If the price of oranges goes up because of a freeze in Florida, that is not inflation.

If recent technological advances make new electronic miracles, like flat-screen HDTVs, more affordable, that is not deflation.  It is a drop in prices in one sector.

This chart should be an eye-opener.  It shows M2, a widely used measure of the US money supply over the last five years (the green line).  As you can see it has exploded to the upside.  M2 has increase 26 percent over the last 12 months.  

Nothing about that is “benign.”

In the words of market commentator John Rubino, “All that extra money has to go somewhere.”  If the monetary authorities increase the supply of money and credit, prices will rise somewhere.  Exactly where it shows up first depends on many factors.  The inflation could show up in dot-com stocks (the late 90s); it could show up in housing prices (in the first decade of the 2000s); it could show up in financial assets like the stock and bond markets (now). 

We have included the price of gold in this chart.  Because gold is a monetary commodity and reflects the destruction of the dollar’s purchasing power, over time growth in the money supply pulls gold along with it.  If appears now that gold has some catching up to do.
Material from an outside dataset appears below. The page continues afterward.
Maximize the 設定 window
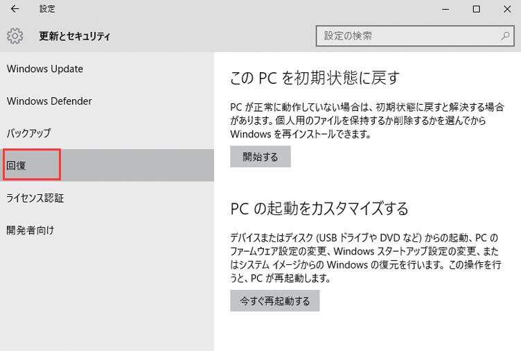 pyautogui.click(x=476, y=9)
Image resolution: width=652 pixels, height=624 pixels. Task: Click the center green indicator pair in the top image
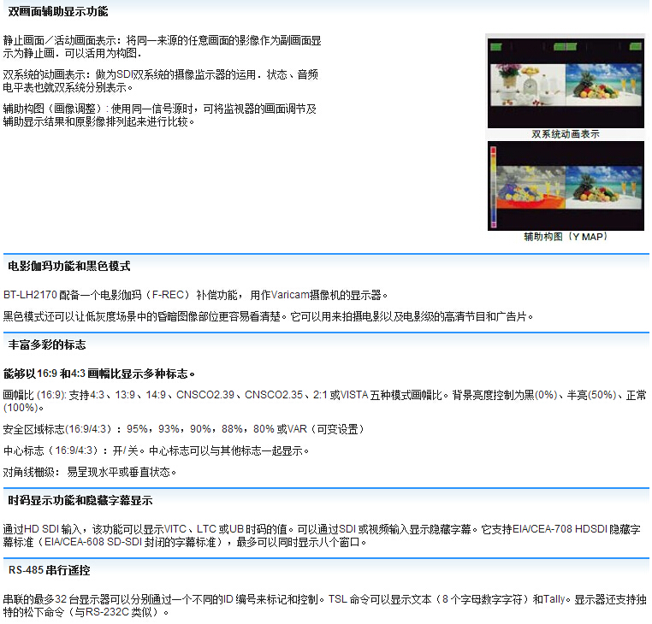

But just because the price of bread is not going through the roof today, don’t let the mainstream media or politicians tell you that there is no inflation or that the currency isn’t suffering devaluation.  That is because sustained price increases in any of those other places throughout the economy reflect state meddling or corruption of the supply of money and credit.  

Governments engage in these practices for several reasons.  They may wish to spend more and hide the increased taxation of the people by simply printing the money.  They may wish to devalue unpayable government debt by devaluing the unit of account of that debt and pay it down with cheaper money.  Or they may wish to subsidize powerful financial interests and cronies with an inside line on monetary interventions.

Sometimes they may wish to do all those things at once.  But eventually the debauching of the money will show up in the price of bread… and in the price of everything else.  

This discussion explains why governments hate gold.  They cannot print more gold or wave a policy wand and double the amount of gold in government warehouses.  Gold provides financial discipline on states and politicians.  

In a showdown between corruptible government money and gold, gold always wins.